• SOURCE DATA

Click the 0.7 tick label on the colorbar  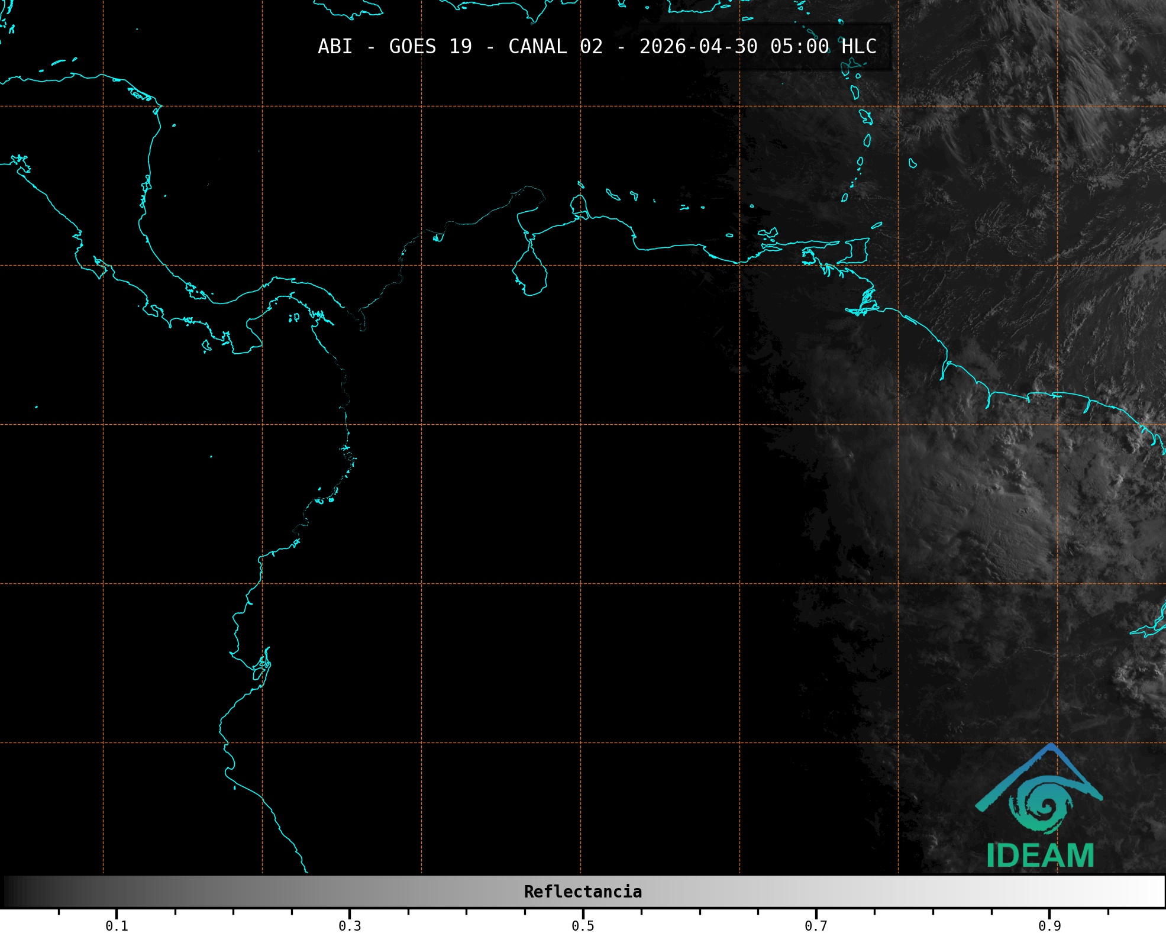816,925
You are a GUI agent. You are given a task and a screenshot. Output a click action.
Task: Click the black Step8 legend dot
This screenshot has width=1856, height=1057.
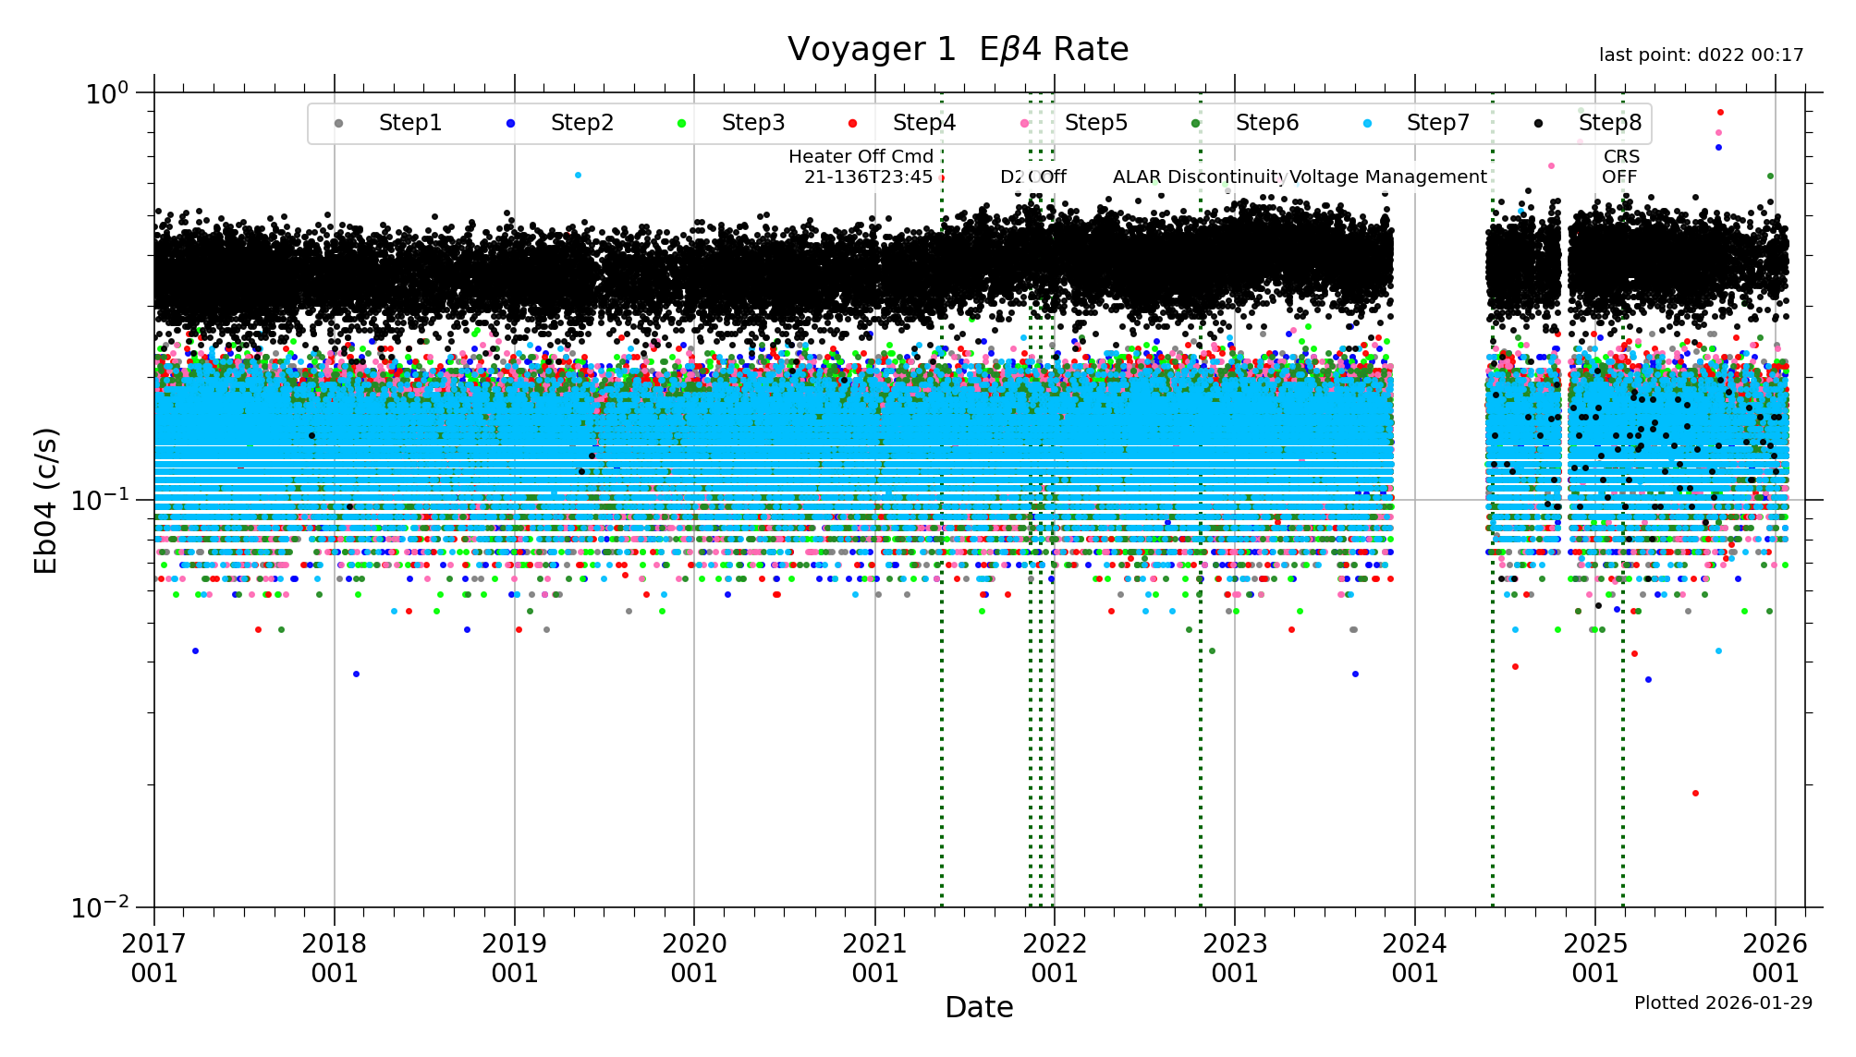pyautogui.click(x=1538, y=124)
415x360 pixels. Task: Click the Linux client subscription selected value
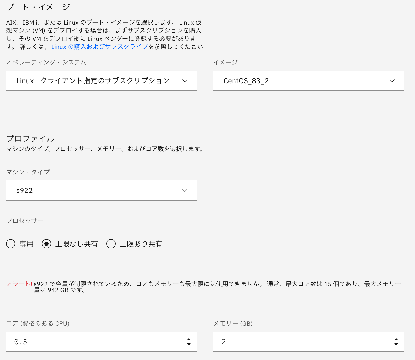click(92, 81)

• EXERCISE AIM
Write out exactly, with no pictures, each line from the one containing "This screenshot has width=1856, height=1057." through the last line of the listing above, both included.

• THE COMPLETED TASK
This screenshot has width=1856, height=1057.
pyautogui.click(x=1538, y=124)
415x360 pixels. Task: Click the Linux client subscription selected value
click(92, 81)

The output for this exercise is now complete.